* WORK INSTRUCTION *
Your answer must consist of every line from the data below that includes the word "will".

* PROVIDED INFORMATION *
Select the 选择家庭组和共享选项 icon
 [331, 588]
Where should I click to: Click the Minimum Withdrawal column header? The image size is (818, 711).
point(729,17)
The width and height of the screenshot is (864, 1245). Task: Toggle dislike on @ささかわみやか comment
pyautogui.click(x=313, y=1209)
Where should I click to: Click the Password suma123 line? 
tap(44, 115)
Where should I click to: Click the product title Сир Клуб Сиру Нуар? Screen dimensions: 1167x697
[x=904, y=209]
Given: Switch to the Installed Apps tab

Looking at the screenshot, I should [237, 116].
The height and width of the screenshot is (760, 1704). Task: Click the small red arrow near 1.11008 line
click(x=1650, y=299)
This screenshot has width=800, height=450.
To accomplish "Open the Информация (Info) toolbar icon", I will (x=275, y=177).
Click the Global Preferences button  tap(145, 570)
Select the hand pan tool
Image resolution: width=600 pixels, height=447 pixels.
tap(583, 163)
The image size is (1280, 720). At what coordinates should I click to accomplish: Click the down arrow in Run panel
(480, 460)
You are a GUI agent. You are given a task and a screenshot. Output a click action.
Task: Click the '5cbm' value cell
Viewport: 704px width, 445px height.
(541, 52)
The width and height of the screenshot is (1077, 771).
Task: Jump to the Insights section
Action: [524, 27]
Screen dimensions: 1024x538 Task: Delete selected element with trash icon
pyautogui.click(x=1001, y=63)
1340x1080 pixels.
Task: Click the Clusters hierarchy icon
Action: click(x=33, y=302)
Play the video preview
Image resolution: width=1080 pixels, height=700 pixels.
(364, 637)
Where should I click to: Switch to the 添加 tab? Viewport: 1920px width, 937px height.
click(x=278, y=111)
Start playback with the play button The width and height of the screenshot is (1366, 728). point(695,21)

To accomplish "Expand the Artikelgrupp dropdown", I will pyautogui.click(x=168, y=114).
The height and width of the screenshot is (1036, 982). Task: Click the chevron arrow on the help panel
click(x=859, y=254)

* PROBLEM SOLUTION *
To accomplish "Open the Информация (Info) toolbar icon", I will (x=275, y=177).
To accomplish "Expand the Artikelgrupp dropdown", I will pyautogui.click(x=168, y=114).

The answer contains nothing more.